Lequel découvrira le Google de demain ? Capital a fait évaluer le business model de 40 start-up financées par les cadors du web. Le verdict n’a pas plu à tout le monde.


Beaucoup de réactions passionnées ont entouré notre enquête, publiée dans le numéro d’octobre et signée par Olivier Bouchara, sur les patrons vedettes du Web, titrée « Lequel découvrira le Google de demain ». Le sujet est bien dans l’air : fortune faite, Xavier Niel (fondateur de Free), Marc Simoncini (Meetic), Pierre Kosciusko-Morizet (PriceMinister), Marc Ménasé (ex DG de Nextedia) et Pierre Chappaz (fondateur de Kelkoo) ont en effet décidé de financer des dizaines de projets d’e-commerce, de sites communautaires ou d’applications pour téléphones mobiles. Avec l’espoir, bien légitime, de trouver la perle rare et de décrocher le jackpot.

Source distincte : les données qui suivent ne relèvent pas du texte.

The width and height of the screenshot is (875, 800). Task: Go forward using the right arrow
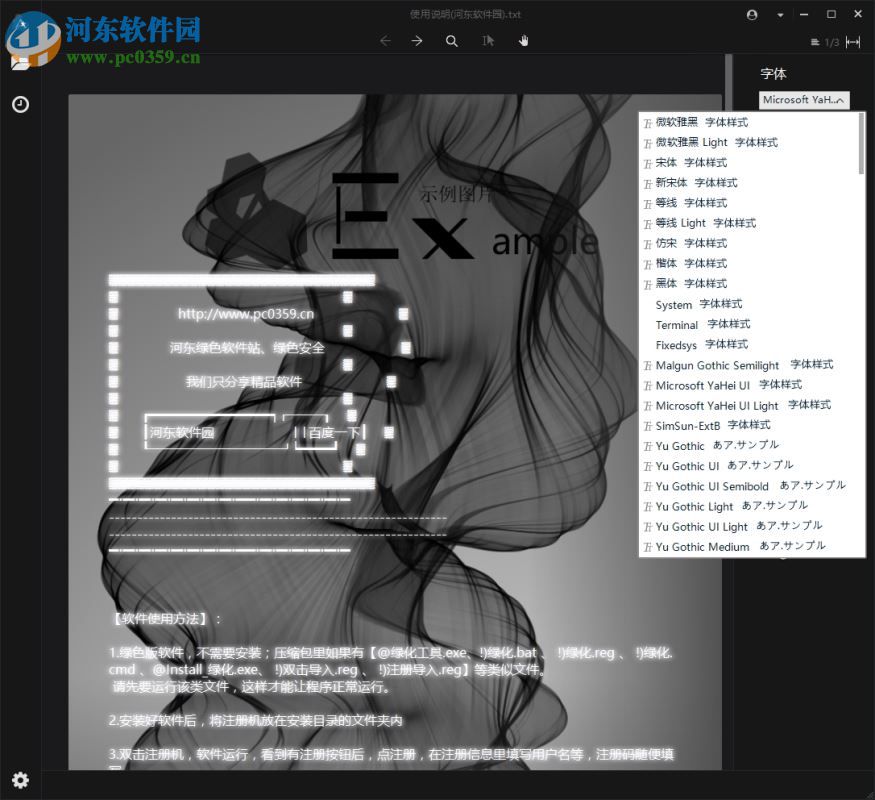coord(417,41)
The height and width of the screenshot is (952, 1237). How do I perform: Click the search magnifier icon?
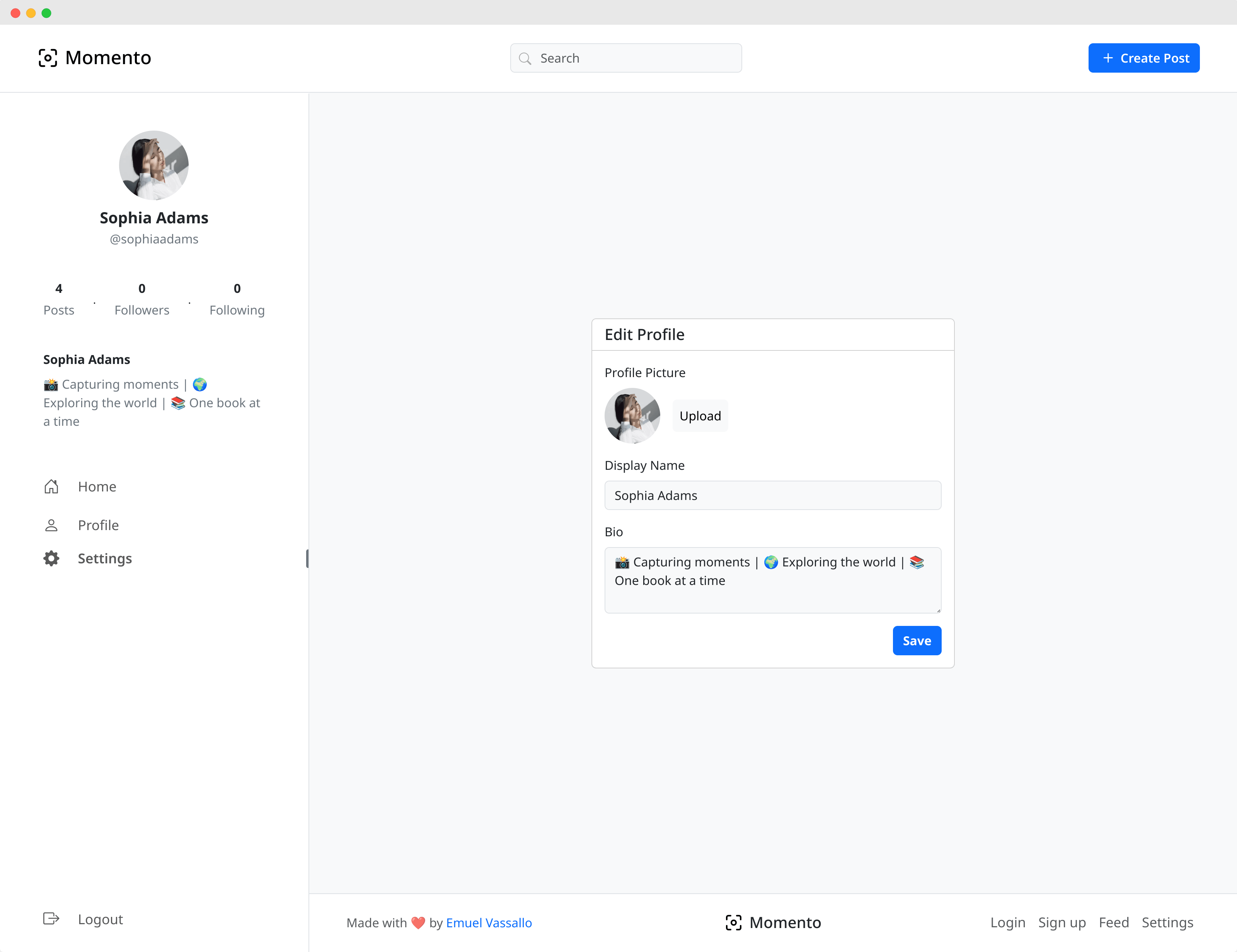[525, 58]
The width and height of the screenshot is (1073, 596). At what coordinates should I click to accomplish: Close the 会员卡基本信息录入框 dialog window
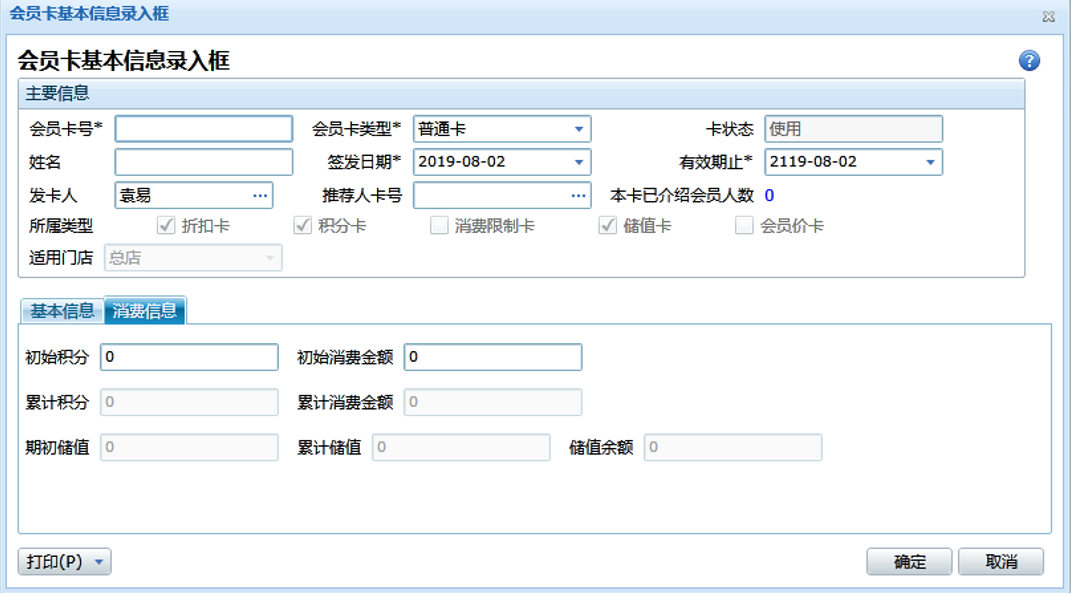(x=1048, y=16)
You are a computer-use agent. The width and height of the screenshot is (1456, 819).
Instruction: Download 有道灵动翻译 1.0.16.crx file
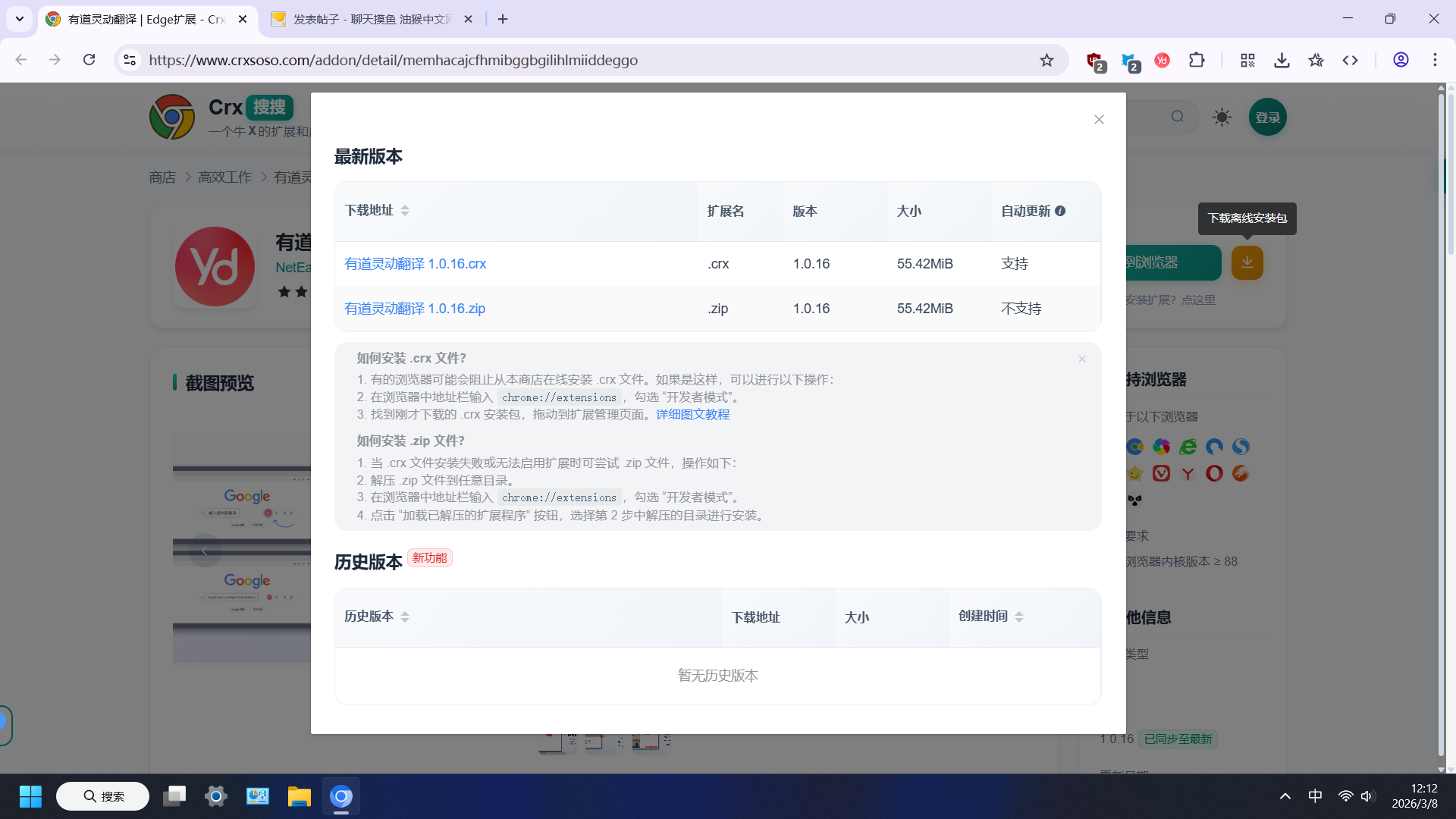pos(415,264)
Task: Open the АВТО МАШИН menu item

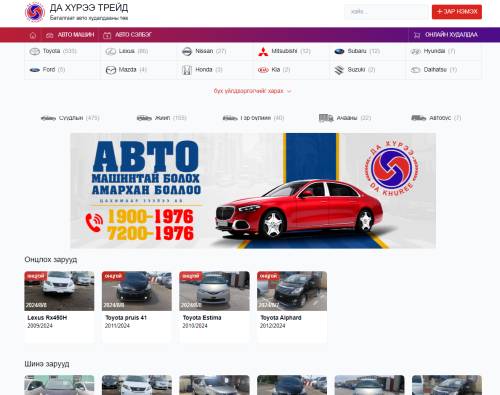Action: (x=70, y=35)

Mais ces entrepreneurs hors pair ont-ils autant de flair quand il s’agit de miser sur des jeunes pousses qu’ils n’ont pas créées ? Pour le savoir, Capital a utilisé une méthode rigoureuse consistant à réunir un jury de quatre experts du capital-risque afin de décerner une, deux ou trois étoiles, à chaque entreprise étudiée. Ces fins connaisseurs du business Internet ont posé une condition à leur participation : que seule la note globale du jury soit publiée, pour éviter d’être soumis à quelques pressions que ce soit. Comme il fallait donc établir une moyenne « lisible » (nous avons épargné à nos lecteurs les quarts de point) nous avons procédé ainsi : 1 étoile pour les sociétés qui n’ont pas atteint la moyenne (la note minimale étant de 1 étoile, cette moyenne est donc à 2), 2 étoiles pour celles qui l’ont tout juste obtenue, et 3 étoiles pour celles qui récoltent une note égale ou supérieure à 2,5. Bilan : 18 projets sont encore jugés incertains, 16 présentent un réel potentiel, et 6 décrochent les félicitations du jury. A vrai dire, cette répartition est assez classique dans le capital risque. Si on gagnait à tous les coups, ça se saurait.

Comme annoncé dans notre enquête, nous mettons donc en ligne la liste exhaustive des 40 sociétés soumises à notre jury. Sage précaution, car dès la sortie du numéro en kiosque, certains patrons du Web ont tenté de jeter le discrédit sur cette enquête, en mobilisant notamment leur réseau sur la toile, sous prétexte que leurs notes étaient parfois médiocres. Le patron d’Appsfire, Ouriel Ohayon, nous a même accusé d’avoir “bidonné” les notes attribuées par notre jury. Affirmation évidemment injuste, fût-elle relayée par Pierre Chappaz : pour son information, les notes données par nos quatre experts à Appsfire sont trois étoiles, deux étoiles, une étoile, une étoile.

A croire que dans le monde de la net économie, grisé par l’influence des blogs et des twitts, quelques uns ne supportent plus la liberté d’informer et l’indépendance totale des journaux comme Capital.